Alliance Police Nationale annonce une mobilisation nationale le 31 janvier 2026, sous la forme de rassemblements citoyens organisés sur l’ensemble du territoire. Le syndicat, première organisation représentative de la police nationale, entend dénoncer ce qu’il décrit comme une dégradation profonde de la situation sécuritaire en France, liée selon lui à un manque chronique de moyens et à des choix politiques jugés insuffisants. Dans un communiqué signé par son bureau national et diffusé le 19 décembre, l’organisation affirme que le pays s’enfonce dans une crise sécuritaire d’ampleur, nourrie par des renoncements successifs et un affaiblissement continu de l’autorité de l’État. Cette situation ferait peser, selon le syndicat, une menace directe sur la cohésion nationale et sur les fondements mêmes de la République. Alliance rappelle que la sécurité constitue un préalable à l’exercice de toutes les libertés et ne saurait, à ce titre, être reléguée au second plan.

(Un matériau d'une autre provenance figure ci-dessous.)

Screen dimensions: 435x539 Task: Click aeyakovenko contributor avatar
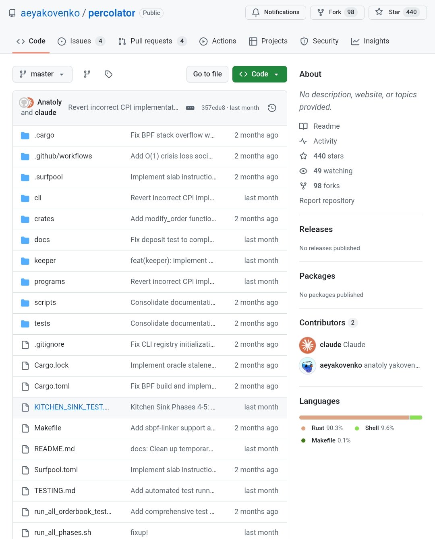[x=307, y=365]
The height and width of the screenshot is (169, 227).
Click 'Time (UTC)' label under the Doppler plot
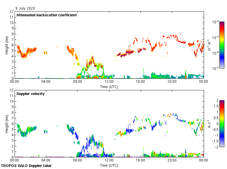coord(109,165)
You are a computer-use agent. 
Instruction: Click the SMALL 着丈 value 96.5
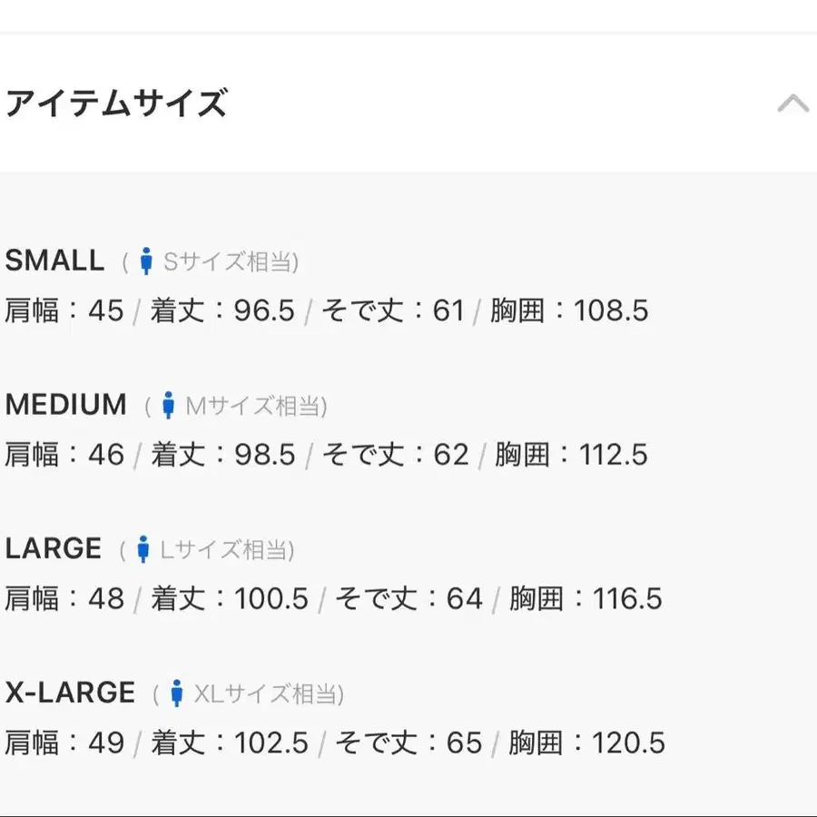point(264,310)
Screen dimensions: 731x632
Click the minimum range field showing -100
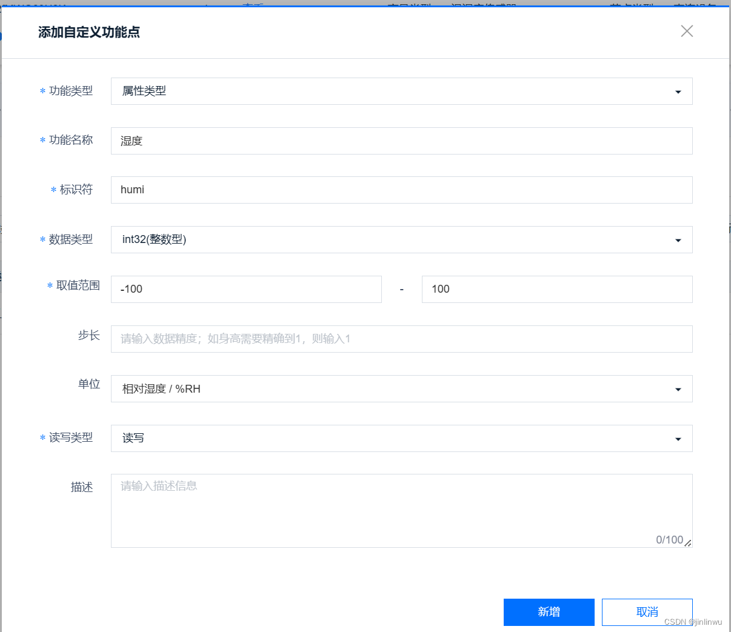(x=245, y=289)
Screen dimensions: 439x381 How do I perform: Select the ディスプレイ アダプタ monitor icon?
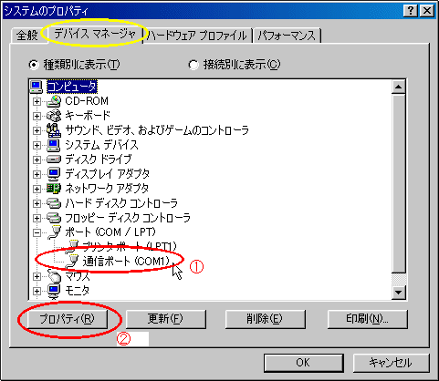click(x=54, y=174)
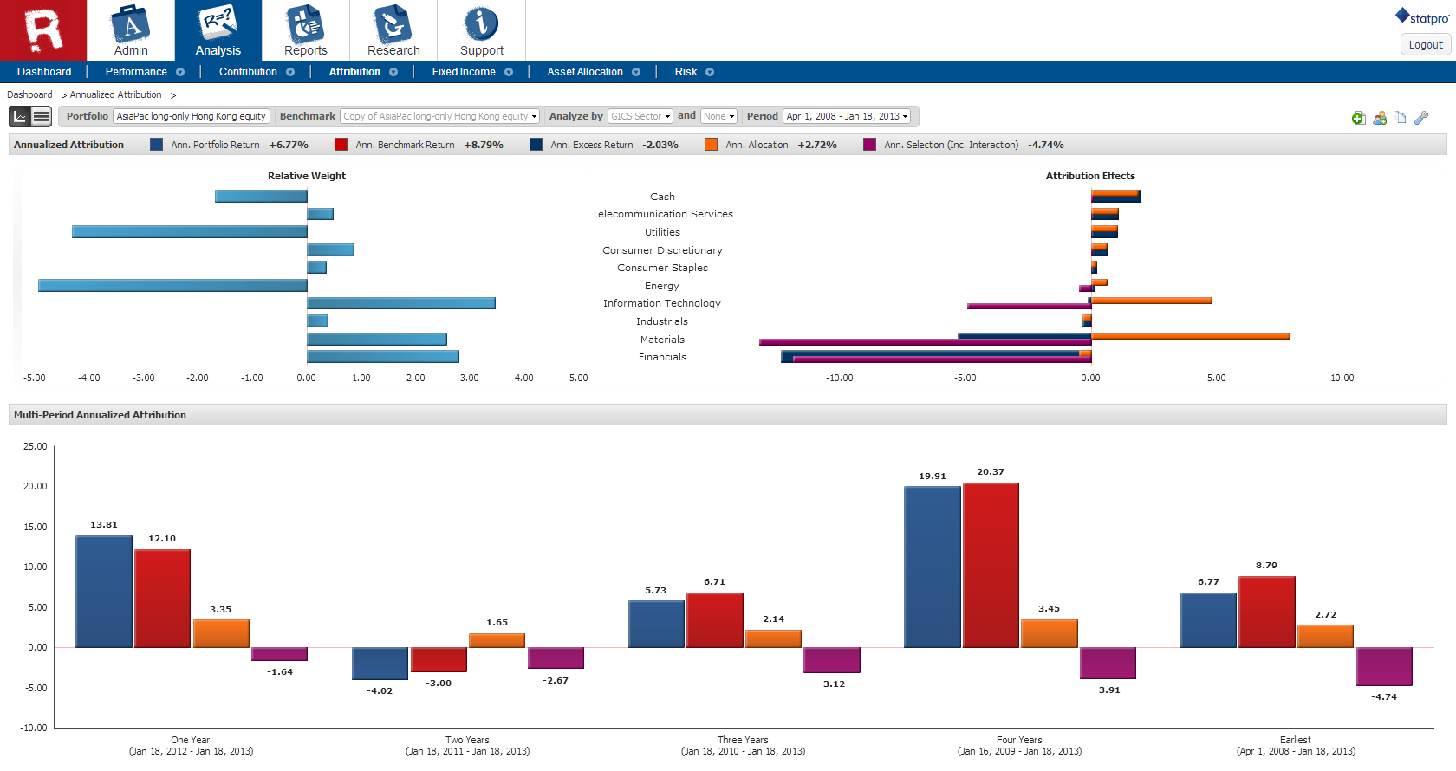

Des policiers à bout et des moyens jugés insuffisants
Le syndicat met également en avant la dégradation des conditions de travail des forces de l’ordre. Il estime que les policiers continuent d’assurer leurs missions avec professionnalisme et engagement, mais sans disposer des moyens humains, matériels, logistiques et juridiques nécessaires. Dans le communiqué, Alliance évoque une police nationale en grande difficulté et des personnels du ministère de l’Intérieur arrivés à un point de rupture, tout en soulignant que les citoyens subissent eux aussi une insécurité devenue, selon lui, insupportable. L’organisation syndicale critique par ailleurs les orientations budgétaires et politiques actuelles. Elle considère que les crédits alloués à la sécurité restent insuffisants pour faire face à une criminalité en évolution constante, et exprime des doutes sur la capacité du budget 2026 à répondre aux enjeux. Pour Alliance, les annonces et promesses ne suffisent plus si elles ne s’accompagnent pas d’actes concrets et durables. En appelant à des rassemblements le 31 janvier, le syndicat souhaite provoquer une prise de conscience collective et alerter l’opinion publique sur l’urgence de renforcer les moyens de la police et de restaurer une politique de sécurité qu’il juge aujourd’hui affaiblie.